YOUR INSTRUCTIONS - Format the lines from the line containing "heading The Assistant" to the line containing "(x=719, y=629)", both included, as a JSON list of strings with one string per line, omitting blank lines.

(Stored items)

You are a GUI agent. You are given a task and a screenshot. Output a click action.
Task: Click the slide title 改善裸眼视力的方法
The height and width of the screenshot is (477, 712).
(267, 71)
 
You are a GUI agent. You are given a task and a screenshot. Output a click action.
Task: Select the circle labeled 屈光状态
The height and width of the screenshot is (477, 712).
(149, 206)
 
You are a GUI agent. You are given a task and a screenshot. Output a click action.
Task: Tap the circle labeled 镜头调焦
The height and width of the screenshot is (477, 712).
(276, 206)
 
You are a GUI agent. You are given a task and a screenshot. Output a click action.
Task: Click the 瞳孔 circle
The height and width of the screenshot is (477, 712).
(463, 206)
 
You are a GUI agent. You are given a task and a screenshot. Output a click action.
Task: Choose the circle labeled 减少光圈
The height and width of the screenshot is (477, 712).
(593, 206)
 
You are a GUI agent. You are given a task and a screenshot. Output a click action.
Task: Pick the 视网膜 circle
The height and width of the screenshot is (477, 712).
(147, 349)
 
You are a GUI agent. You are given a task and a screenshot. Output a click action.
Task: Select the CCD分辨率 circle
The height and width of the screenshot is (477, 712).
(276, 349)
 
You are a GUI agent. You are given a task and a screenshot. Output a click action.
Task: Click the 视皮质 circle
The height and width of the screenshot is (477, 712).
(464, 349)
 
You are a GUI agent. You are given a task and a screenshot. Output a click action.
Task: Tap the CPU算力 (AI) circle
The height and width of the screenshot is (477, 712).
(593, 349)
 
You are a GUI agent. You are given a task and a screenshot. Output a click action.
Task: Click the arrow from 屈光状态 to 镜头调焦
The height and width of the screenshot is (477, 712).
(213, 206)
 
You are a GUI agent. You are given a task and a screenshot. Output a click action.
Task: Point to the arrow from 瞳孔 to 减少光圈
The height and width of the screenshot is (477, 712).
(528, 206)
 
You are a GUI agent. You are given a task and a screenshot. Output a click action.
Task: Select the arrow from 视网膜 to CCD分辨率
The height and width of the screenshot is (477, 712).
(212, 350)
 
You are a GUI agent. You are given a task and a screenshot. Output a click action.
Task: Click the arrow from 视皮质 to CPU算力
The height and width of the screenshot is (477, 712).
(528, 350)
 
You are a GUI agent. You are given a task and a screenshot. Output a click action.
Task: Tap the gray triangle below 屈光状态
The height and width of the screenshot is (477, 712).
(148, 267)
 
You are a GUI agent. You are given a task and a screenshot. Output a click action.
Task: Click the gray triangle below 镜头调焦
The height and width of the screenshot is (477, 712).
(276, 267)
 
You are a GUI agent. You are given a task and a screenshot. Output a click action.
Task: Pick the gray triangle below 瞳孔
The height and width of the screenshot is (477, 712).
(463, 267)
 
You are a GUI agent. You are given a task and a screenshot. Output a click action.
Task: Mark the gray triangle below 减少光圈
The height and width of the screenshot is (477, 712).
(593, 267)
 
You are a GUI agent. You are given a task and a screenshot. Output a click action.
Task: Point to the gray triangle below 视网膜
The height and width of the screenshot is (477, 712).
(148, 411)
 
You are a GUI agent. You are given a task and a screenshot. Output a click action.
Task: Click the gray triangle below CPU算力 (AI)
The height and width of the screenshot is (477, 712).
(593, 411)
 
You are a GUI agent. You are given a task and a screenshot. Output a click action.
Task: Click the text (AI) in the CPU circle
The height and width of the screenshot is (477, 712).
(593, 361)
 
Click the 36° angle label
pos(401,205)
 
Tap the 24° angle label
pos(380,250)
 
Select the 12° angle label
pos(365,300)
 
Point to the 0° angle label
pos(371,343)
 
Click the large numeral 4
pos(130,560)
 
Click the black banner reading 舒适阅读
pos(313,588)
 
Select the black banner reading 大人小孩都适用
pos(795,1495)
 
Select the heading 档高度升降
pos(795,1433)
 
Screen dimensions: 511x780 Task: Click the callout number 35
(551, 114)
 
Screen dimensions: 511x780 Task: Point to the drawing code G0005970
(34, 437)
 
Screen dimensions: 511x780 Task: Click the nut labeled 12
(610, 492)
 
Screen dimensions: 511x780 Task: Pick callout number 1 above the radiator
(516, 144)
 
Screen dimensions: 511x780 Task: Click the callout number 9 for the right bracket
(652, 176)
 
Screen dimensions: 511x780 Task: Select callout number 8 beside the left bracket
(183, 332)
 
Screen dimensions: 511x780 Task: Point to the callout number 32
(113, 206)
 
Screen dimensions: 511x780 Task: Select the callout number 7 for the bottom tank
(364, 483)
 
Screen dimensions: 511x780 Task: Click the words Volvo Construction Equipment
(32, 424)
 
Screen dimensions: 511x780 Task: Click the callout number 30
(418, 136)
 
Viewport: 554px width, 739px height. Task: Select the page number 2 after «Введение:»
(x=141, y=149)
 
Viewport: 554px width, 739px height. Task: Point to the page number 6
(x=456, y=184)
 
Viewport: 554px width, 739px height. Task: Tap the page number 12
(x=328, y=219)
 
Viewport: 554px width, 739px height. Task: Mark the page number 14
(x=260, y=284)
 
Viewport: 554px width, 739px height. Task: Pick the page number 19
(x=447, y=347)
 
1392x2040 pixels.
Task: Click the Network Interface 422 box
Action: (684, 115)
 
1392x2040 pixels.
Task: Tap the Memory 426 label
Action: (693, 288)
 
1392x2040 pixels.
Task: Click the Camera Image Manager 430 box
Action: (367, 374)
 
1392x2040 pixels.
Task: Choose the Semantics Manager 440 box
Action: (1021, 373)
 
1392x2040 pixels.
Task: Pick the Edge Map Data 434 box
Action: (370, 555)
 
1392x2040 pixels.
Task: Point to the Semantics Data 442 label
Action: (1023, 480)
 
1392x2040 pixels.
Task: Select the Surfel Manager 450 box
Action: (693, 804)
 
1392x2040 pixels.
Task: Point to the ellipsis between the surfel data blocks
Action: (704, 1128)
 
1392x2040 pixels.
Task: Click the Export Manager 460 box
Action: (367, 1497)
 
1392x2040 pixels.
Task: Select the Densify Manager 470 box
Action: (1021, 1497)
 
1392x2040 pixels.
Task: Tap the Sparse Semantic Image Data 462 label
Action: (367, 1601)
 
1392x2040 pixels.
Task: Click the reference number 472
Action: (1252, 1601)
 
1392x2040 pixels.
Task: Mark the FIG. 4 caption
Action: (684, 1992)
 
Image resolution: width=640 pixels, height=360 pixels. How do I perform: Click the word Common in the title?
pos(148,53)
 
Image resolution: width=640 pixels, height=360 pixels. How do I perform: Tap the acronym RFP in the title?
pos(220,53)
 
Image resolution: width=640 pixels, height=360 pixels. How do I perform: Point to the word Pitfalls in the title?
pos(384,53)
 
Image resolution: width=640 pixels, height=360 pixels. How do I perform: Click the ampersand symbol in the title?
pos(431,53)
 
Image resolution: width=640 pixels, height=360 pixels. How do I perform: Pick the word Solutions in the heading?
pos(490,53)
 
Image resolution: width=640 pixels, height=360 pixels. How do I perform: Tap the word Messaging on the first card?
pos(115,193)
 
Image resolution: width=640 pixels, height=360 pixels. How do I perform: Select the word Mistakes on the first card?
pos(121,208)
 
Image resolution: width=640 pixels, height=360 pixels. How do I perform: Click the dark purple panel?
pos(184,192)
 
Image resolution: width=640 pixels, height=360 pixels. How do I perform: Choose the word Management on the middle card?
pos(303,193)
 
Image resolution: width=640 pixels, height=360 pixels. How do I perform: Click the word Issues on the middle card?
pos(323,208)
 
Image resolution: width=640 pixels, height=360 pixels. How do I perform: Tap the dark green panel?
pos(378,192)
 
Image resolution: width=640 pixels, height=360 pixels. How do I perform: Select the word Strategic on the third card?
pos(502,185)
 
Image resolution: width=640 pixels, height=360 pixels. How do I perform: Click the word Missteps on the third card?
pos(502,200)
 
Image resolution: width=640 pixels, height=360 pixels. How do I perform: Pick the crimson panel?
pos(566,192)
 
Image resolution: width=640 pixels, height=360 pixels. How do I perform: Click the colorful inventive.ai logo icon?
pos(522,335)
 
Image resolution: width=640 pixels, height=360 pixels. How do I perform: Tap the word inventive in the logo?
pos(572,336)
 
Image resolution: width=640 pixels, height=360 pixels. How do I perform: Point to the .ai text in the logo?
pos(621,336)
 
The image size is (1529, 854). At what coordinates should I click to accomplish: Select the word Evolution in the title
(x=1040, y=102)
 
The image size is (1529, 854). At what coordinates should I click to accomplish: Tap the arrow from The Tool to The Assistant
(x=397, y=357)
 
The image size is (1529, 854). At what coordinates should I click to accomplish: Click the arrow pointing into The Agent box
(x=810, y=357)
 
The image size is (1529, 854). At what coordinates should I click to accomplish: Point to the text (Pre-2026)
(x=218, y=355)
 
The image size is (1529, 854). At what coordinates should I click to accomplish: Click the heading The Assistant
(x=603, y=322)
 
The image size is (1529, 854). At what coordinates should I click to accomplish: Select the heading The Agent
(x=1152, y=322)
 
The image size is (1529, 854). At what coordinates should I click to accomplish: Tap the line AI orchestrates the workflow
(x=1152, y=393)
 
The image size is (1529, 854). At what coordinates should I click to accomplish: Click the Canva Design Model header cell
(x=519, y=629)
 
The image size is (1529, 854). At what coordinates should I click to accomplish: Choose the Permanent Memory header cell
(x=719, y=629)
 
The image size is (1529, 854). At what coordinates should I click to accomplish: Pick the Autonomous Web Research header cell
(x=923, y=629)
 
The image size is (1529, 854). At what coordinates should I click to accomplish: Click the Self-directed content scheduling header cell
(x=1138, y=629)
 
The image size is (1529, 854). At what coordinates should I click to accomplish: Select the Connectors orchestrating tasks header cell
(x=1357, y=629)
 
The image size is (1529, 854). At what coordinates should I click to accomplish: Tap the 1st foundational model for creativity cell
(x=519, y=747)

OUTPUT OF THE EXERCISE -
[
  "The image size is (1529, 854). At what coordinates should I click to accomplish: Click the heading The Assistant",
  "(x=603, y=322)",
  "The image size is (1529, 854). At what coordinates should I click to accomplish: Select the heading The Agent",
  "(x=1152, y=322)",
  "The image size is (1529, 854). At what coordinates should I click to accomplish: Tap the line AI orchestrates the workflow",
  "(x=1152, y=393)",
  "The image size is (1529, 854). At what coordinates should I click to accomplish: Click the Canva Design Model header cell",
  "(x=519, y=629)",
  "The image size is (1529, 854). At what coordinates should I click to accomplish: Choose the Permanent Memory header cell",
  "(x=719, y=629)"
]